___ PAGE EXTRACT

Different Types of Investment Property Loans
How do you know which investment property loan is right for you? The answer will vary based on many factors.
According to the Urban Institute, somewhere between 13-16% of investment property loans are declined.
By understanding the various types of investment property loans, you’ll be better equipped to choose the right property financing for your next investment and get approved for your next investment property loan.
Conventional Bank Loans
When you think of getting a loan, you probably think about banks first. Traditional lenders can be a great option.
To secure a bank loan for an investment property, you’ll need great credit (680 or better) and a little buffer time before you need to close. These loans will take longer (about 30-45 days according to Investopedia) to close, but the rates will be more competitive than hard money and private money.
Requirements vary by lender, but generally, lenders require borrowers to have the following:
- 25% down payment.
- A 680+ credit score.
- A DTI (debt-to-income) ratio of below 50% (although it depends on the loan type and the income from the property can be forecasted to your current income).
- Documentation: two years of tax returns, two years of W-2s and two months of bank statements at a minimum.

______
___ EXCERPTED DATA

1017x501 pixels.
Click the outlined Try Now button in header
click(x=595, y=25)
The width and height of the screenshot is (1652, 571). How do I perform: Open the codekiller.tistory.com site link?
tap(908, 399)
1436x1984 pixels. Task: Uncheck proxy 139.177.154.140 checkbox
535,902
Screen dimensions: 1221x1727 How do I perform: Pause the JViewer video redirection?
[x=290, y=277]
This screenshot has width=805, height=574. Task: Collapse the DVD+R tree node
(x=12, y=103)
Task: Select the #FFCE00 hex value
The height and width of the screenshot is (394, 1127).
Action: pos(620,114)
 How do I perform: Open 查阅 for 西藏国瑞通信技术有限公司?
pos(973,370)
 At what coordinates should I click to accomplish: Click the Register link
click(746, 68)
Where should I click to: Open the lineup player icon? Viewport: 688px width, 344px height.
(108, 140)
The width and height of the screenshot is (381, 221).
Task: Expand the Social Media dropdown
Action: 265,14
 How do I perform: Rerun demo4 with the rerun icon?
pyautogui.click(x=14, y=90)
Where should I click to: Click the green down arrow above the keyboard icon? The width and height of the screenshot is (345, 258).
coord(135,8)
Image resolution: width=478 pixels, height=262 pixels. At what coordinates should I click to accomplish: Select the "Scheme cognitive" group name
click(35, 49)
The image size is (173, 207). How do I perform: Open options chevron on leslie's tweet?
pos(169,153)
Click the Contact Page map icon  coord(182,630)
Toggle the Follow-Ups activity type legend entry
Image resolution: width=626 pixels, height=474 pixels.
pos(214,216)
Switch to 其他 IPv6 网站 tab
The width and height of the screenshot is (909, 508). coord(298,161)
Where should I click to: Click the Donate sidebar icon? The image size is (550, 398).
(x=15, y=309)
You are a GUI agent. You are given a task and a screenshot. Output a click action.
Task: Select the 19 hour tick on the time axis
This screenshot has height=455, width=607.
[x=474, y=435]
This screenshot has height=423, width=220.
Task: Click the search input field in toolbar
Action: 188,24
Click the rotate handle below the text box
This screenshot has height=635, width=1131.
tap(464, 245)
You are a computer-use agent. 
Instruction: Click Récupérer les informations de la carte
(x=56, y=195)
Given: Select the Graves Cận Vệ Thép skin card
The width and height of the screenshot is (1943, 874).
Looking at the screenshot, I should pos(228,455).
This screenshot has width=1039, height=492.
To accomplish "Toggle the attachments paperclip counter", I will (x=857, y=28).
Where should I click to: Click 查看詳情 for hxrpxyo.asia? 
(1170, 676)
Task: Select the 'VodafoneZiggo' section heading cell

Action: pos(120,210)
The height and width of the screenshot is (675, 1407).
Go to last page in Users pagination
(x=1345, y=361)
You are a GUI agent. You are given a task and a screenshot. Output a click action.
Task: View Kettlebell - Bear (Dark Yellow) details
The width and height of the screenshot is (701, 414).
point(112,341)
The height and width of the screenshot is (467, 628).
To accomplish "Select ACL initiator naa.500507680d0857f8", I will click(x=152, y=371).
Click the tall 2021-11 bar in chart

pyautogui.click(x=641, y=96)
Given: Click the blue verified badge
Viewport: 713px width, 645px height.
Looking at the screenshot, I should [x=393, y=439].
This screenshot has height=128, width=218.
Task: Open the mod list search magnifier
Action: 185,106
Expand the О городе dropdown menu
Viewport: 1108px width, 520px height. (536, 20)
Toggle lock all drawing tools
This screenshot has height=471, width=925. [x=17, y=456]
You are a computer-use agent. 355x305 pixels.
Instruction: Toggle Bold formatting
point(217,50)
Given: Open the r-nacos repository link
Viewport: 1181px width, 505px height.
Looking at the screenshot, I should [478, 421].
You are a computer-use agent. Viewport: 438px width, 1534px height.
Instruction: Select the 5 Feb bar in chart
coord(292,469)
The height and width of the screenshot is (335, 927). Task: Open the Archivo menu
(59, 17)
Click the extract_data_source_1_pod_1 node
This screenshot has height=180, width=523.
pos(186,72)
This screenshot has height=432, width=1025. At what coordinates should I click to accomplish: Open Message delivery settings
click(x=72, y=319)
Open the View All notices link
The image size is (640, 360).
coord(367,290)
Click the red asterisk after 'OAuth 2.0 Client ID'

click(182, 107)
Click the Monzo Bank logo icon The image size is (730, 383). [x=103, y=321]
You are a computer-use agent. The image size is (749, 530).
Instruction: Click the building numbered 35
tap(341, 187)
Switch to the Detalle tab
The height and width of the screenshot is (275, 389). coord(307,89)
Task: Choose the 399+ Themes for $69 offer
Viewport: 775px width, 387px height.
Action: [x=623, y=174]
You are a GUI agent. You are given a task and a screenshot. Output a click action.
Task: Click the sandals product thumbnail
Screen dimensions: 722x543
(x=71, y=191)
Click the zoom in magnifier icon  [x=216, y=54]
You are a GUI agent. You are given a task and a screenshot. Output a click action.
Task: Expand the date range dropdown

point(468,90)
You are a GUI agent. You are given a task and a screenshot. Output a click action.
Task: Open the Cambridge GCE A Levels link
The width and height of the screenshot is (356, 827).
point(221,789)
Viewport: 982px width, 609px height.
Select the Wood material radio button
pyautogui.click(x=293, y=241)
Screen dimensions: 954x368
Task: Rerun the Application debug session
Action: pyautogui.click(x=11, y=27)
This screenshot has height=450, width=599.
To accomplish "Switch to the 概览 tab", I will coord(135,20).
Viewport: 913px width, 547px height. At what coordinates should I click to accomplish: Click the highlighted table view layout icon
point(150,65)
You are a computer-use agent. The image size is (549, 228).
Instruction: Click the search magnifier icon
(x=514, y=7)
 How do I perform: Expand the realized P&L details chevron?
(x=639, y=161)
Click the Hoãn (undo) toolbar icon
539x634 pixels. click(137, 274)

______

> WORK REQUEST
Print the passage of the investment property loans text between "Requirements vary by" and "your current income).", inclusive. The records play no part in what comes next.

> SOLUTION TO THE EXERCISE
Requirements vary by lender, but generally, lenders require borrowers to have the following:
- 25% down payment.
- A 680+ credit score.
- A DTI (debt-to-income) ratio of below 50% (although it depends on the loan type and the income from the property can be forecasted to your current income).